European Economic Area, United Kingdom and Switzerland
1. To the extent that the Subscriber transfers personal data from the European Economic Area (“EEA”), the United Kingdom (”UK”) or Switzerland to Elsevier located outside the EEA, the UK or Switzerland, unless the parties may rely on an alternative transfer mechanism or basis under the data protection laws, the parties will be deemed to have entered into the standard contractual clauses approved by the European Commission Implementing Decision (EU) 2021/914 of 4 June 2021 available at https://data.europa.eu/eli/dec_impl/2021/914/oj(opens in new tab/window) (“Clauses”) in respect of such transfer, whereby: 1.1. the Subscriber is the “data exporter” and Elsevier is the “data importer”; 1.2. the footnotes, Clause 11(a) Option and Clause 17 Option 1 are omitted, and the applicable annexes are completed with the respective content of the Agreement, including the DPA; 1.3. to the extent that each party acts as a controller, Module One applies and Modules Two, Three and Four are omitted; 1.4. to the extent that the Subscriber acts as a controller and Elsevier acts as a processor, Module Two applies and Modules One, Three and Four are omitted, Clause 9(a) Option 1 is omitted and the time period in Option 2 is 14 days; 1.5. to the extent that each party acts as a processor, Module Three applies and Modules One, Two and Four are omitted, Clause 9(a) Option 1 is omitted and the time period in Option 2 is 14 days; 1.6. the “competent supervisory authority” is the supervisory authority in the Netherlands; 1.7. the Clauses are governed by the law of the Netherlands; 1.8. any dispute arising from the Clauses shall be resolved by the courts of the Netherlands; and 1.9. if there is any conflict between the terms of the Agreement and the Clauses, the Clauses will prevail.
2. In relation to transfers of personal data from the UK, the Clauses as implemented under section 1 above will apply subject to the following modifications: 2.1. the Clauses are amended as specified by Part 2 of the international data transfer addendum to the European Commission’s standard contractual clauses issued under Section 119A of the UK Data Protection Act 2018, as may be amended or superseded from time to time (“UK Addendum”); 2.2. tables 1 to 3 in Part 1 of the UK Addendum are completed with the respective content of the Agreement, including the DPA; and 2.3. table 4 in Part 1 of the UK Addendum is completed by selecting “neither party”.
3. In relation to transfers of personal data from Switzerland, the Clauses as implemented under section 1 above will apply subject to the following modifications: 3.1. references to “Regulation (EU) 2016/679” shall be interpreted as references to the Swiss Federal Act on Data Protection (“FADP”); 3.2. references to specific Articles of “Regulation (EU) 2016/679” shall be replaced with the equivalent article or section of the FADP; 3.3. references to “EU”, “Union”, “a Member State” and “Member State law” shall be replaced with references to “Switzerland” or “Swiss law”, as applicable; 3.4. the term “member state” shall not be interpreted in such a way as to exclude data subjects in Switzerland from the possibility of accessing their rights; 3.5. Clause 13(a) and Part C of Annex I are not used and the “competent supervisory authority” is the Swiss Federal Data Protection Information Commissioner; 3.6. the Clauses are governed by the law of Switzerland; and 3.7. any dispute arising from the Clauses will be resolved by the courts of Switzerland.

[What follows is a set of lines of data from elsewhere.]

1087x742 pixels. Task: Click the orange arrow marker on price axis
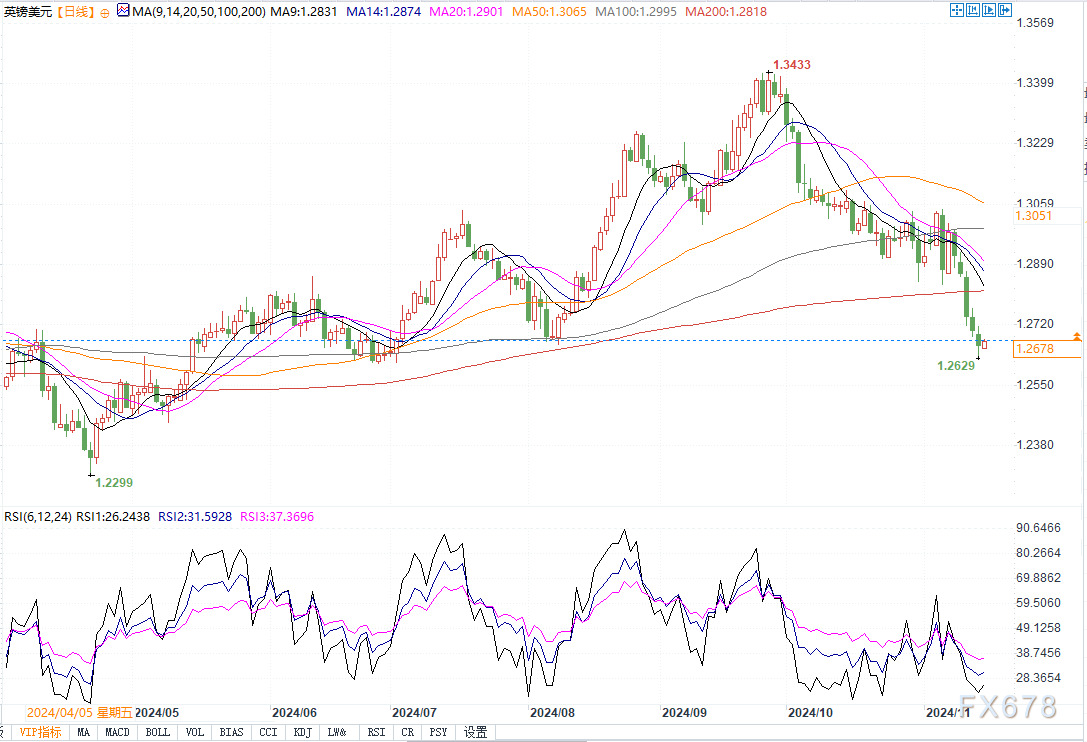[1077, 336]
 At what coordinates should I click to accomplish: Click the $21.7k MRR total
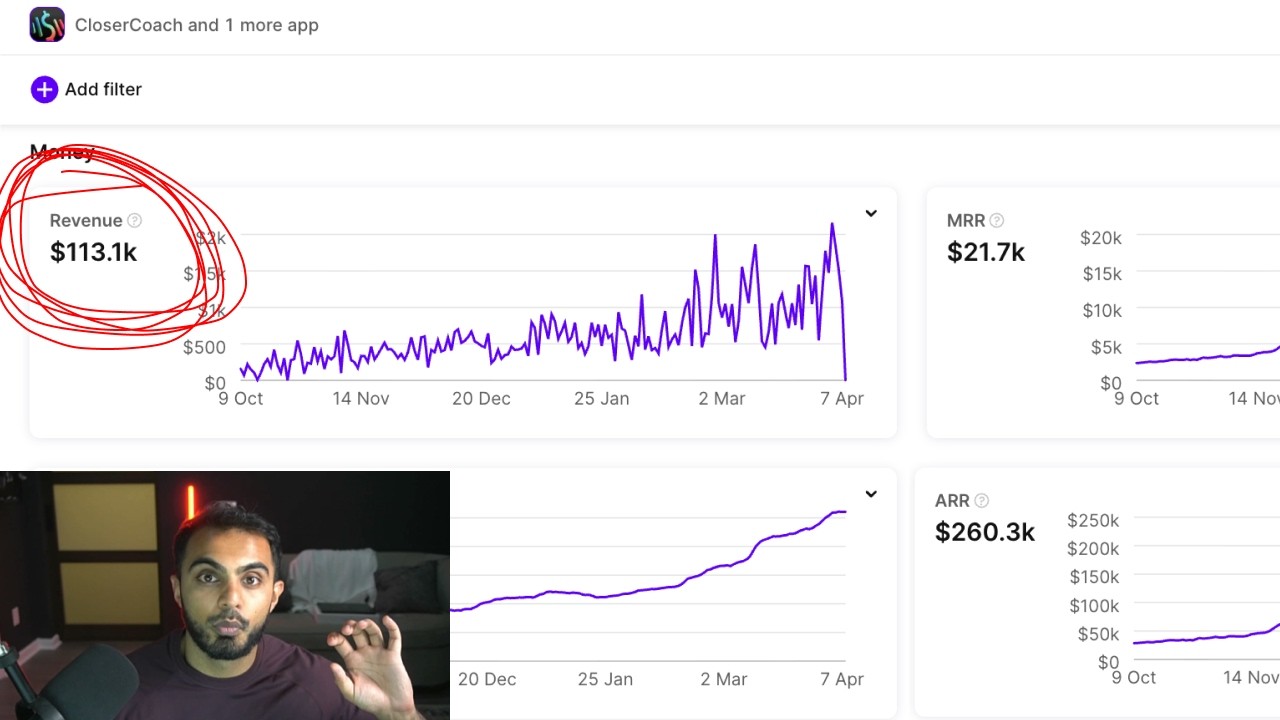tap(985, 252)
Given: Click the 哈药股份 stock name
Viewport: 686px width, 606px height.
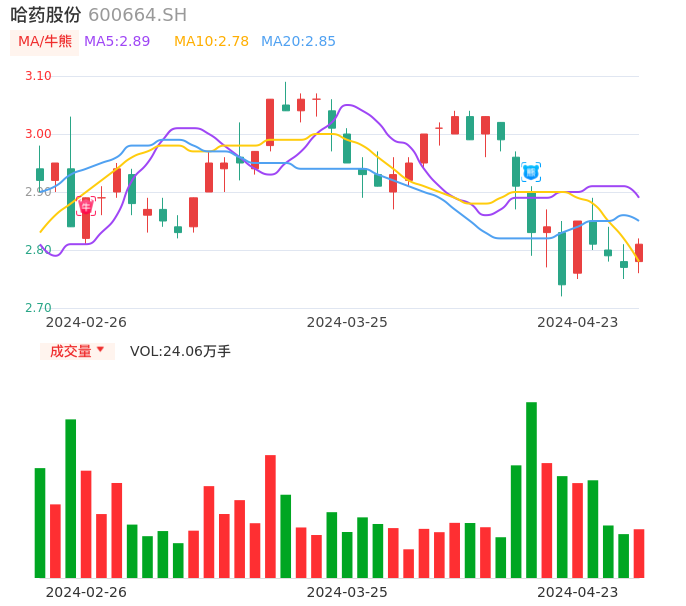Looking at the screenshot, I should [x=46, y=15].
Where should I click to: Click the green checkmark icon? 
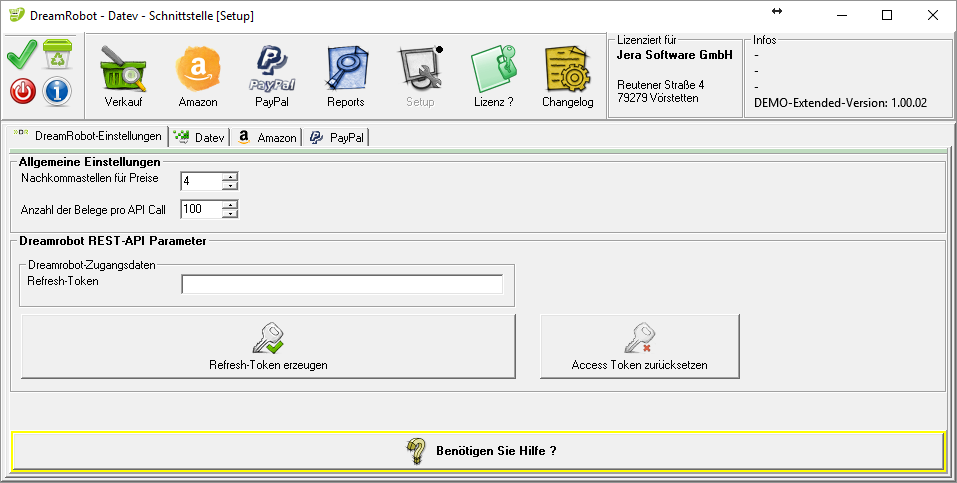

To the extent that Elsevier is processing as an operator any personal information in scope of the South African Protection of Personal Information Act, No. 4 of 2013 (POPIA) for the Subscriber as responsible party, Elsevier will further establish and maintain the security measures referred to in section 19 of POPIA and will notify the Subscriber immediately where there are reasonable grounds to believe that the personal information of a data subject has been accessed or acquired by any unauthorized person.